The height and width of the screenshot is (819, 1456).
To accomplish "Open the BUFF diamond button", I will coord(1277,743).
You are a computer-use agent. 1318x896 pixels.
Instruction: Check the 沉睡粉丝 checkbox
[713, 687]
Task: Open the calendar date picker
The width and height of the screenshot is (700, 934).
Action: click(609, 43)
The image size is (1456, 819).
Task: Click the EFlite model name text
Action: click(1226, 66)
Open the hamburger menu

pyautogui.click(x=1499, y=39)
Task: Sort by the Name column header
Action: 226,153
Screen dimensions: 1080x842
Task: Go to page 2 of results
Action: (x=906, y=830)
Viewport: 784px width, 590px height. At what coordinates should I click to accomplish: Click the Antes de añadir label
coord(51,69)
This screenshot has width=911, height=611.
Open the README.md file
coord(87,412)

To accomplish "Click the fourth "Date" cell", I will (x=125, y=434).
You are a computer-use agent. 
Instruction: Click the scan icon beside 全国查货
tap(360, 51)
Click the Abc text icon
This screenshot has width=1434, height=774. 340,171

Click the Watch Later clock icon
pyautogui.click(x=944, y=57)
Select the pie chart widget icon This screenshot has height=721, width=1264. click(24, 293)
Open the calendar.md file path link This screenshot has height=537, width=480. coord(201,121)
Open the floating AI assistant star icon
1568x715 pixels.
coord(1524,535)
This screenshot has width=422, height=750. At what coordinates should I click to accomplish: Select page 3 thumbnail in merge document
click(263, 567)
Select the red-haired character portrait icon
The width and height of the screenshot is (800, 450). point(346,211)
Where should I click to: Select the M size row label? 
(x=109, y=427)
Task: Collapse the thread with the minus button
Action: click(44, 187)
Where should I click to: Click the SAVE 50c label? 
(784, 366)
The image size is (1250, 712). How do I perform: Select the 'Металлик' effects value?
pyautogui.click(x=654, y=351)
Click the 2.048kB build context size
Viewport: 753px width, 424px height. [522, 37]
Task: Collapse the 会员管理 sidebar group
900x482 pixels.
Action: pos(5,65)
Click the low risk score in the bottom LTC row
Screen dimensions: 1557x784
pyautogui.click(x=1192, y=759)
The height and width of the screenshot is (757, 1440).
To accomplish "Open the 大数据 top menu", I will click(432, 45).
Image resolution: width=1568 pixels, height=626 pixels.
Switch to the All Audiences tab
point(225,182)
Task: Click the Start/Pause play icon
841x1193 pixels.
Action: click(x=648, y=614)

********************

● **REQUIRED WORK**:
Beginning at the line containing "Task: Click the Start/Pause play icon", repeat each line exactly through the last line of the entries, and include no other lines.

● **OUTPUT OF THE EXERCISE**:
Task: Click the Start/Pause play icon
841x1193 pixels.
Action: click(x=648, y=614)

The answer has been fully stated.